(Stored records)
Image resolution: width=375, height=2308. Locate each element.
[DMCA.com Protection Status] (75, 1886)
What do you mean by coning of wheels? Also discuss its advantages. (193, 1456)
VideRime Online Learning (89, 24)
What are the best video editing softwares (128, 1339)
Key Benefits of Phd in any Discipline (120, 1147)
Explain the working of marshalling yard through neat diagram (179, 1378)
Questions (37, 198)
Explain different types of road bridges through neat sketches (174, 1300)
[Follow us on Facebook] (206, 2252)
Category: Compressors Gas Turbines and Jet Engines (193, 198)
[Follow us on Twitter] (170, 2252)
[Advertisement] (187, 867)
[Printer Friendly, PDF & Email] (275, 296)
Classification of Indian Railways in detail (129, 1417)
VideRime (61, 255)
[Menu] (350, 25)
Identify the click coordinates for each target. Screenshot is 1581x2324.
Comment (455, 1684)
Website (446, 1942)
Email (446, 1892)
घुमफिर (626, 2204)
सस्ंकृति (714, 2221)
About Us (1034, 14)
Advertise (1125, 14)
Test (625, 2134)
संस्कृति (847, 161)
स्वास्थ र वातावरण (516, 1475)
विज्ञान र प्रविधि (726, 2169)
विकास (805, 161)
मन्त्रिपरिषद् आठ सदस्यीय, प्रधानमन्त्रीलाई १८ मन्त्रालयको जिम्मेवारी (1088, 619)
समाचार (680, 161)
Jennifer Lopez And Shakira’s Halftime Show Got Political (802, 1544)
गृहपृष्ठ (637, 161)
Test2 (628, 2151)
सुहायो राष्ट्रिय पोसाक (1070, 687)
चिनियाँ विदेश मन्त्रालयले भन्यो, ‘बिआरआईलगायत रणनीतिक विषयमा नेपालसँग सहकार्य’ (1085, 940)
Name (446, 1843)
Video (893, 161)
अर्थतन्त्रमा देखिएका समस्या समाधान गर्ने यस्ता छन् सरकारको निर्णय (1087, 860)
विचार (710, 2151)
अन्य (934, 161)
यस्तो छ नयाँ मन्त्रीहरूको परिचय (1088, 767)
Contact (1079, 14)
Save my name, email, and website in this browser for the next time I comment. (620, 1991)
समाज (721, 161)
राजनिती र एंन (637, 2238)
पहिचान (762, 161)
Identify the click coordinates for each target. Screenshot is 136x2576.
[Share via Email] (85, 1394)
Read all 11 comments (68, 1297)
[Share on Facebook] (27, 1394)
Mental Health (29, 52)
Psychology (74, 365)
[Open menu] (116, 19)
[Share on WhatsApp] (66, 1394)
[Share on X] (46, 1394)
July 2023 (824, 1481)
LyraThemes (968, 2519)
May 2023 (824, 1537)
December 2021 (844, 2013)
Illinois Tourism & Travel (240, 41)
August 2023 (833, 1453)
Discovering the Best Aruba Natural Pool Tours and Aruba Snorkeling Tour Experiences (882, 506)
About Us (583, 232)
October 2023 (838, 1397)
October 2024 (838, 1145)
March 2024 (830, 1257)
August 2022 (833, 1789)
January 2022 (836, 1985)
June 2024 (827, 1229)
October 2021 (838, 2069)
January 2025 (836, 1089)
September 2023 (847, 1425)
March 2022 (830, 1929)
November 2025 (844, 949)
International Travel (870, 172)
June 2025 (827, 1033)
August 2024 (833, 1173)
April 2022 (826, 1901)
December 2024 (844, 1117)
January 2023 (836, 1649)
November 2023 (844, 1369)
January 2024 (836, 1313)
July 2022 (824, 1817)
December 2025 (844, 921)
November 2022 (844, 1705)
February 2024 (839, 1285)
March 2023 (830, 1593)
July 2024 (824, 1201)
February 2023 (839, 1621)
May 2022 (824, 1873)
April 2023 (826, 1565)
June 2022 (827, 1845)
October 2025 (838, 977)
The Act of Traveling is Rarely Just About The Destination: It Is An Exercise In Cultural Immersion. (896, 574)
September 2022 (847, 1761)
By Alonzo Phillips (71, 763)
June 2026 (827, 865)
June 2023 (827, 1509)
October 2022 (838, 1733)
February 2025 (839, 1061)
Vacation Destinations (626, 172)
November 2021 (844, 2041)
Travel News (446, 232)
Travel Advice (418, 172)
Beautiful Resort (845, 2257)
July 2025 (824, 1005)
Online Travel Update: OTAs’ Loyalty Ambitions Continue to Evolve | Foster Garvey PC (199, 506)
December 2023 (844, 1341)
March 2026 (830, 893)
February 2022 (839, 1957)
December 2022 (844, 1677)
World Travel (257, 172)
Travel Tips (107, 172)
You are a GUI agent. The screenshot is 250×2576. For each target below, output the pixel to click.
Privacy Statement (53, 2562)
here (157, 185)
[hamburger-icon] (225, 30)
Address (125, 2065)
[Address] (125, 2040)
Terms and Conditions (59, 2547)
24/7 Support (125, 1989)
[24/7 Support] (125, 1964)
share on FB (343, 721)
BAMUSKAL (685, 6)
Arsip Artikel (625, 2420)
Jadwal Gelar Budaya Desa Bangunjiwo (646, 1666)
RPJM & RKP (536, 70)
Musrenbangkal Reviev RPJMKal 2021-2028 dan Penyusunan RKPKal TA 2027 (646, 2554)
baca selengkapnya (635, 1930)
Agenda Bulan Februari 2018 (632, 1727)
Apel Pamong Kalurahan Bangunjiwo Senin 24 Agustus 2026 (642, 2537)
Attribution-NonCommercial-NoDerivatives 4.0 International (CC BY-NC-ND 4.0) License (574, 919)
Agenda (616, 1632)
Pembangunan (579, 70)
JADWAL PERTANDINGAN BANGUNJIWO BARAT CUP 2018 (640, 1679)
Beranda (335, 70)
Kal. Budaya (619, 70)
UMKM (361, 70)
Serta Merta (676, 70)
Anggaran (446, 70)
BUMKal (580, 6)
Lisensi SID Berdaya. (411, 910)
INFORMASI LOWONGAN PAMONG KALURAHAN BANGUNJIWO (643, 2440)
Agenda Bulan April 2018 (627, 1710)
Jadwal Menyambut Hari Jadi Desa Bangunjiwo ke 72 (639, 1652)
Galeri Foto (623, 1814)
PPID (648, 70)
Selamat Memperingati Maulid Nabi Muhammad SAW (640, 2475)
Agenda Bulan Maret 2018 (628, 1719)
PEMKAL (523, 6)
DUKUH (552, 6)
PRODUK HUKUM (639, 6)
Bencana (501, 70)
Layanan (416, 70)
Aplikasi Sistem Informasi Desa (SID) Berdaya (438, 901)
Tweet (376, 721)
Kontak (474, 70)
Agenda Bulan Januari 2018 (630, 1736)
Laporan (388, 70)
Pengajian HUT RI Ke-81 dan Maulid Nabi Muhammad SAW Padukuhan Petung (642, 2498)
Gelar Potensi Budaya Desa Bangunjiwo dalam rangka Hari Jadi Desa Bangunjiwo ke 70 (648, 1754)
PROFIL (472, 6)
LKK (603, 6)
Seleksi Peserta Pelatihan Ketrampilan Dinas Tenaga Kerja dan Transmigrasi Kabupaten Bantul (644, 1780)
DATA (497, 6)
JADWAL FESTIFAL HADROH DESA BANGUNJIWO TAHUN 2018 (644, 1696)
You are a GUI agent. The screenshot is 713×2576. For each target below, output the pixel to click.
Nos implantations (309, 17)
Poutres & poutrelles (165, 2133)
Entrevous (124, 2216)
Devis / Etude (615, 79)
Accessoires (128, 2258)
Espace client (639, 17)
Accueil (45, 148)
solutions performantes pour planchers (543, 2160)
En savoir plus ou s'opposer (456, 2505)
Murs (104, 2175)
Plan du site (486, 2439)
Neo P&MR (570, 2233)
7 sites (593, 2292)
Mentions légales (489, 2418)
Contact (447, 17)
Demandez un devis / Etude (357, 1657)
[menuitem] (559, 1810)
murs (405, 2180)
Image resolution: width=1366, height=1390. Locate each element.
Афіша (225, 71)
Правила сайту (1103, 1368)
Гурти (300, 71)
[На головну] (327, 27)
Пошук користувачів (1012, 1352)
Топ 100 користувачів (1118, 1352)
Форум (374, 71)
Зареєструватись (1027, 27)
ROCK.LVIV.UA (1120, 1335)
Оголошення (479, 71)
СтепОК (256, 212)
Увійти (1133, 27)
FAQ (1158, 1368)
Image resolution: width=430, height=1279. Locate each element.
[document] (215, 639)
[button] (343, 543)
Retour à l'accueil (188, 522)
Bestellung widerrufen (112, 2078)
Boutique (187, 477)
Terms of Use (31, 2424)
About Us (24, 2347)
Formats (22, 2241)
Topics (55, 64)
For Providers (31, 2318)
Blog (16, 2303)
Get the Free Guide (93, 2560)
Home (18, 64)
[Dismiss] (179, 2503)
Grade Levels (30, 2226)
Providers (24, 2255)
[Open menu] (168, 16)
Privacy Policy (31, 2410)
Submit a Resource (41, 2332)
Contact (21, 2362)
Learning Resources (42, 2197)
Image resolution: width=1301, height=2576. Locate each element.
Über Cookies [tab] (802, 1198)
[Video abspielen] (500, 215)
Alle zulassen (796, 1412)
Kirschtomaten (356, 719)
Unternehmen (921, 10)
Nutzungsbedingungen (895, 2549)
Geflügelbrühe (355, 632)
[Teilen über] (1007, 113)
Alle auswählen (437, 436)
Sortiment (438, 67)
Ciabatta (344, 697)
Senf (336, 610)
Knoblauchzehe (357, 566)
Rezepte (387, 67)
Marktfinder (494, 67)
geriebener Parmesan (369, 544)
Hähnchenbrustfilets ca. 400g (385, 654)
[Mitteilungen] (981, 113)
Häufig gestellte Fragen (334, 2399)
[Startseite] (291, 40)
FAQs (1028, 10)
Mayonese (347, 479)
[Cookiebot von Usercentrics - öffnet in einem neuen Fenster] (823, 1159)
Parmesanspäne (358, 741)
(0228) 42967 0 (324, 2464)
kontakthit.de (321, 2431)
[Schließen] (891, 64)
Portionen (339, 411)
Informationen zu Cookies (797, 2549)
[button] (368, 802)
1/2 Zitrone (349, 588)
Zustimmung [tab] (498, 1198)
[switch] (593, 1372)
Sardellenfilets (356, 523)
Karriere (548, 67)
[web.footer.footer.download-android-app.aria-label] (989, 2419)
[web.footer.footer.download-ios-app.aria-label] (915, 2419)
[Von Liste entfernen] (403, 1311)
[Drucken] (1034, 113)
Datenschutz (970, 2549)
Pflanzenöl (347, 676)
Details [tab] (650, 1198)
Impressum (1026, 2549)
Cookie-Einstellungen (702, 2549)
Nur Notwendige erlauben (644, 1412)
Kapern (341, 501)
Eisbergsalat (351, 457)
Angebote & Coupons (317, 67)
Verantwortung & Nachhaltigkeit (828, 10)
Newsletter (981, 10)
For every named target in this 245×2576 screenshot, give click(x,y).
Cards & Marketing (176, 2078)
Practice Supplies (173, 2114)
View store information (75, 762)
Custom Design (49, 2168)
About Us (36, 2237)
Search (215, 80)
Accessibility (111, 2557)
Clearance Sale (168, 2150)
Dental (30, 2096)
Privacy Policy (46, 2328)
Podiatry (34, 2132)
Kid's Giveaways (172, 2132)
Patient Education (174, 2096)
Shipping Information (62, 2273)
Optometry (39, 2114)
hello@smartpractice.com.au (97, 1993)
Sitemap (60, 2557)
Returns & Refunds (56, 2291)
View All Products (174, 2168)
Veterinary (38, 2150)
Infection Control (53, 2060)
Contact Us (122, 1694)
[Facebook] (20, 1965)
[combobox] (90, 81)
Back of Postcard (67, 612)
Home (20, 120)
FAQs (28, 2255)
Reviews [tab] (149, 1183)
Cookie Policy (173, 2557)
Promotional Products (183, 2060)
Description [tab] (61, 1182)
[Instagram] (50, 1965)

• YOUR ASSIGNMENT:
Scan the data above; copy every line where "Facebook" appears.

• EXPECTED OUTPUT:
[Follow us on Facebook] (206, 2252)
[Share on Facebook] (27, 1394)
[Facebook] (20, 1965)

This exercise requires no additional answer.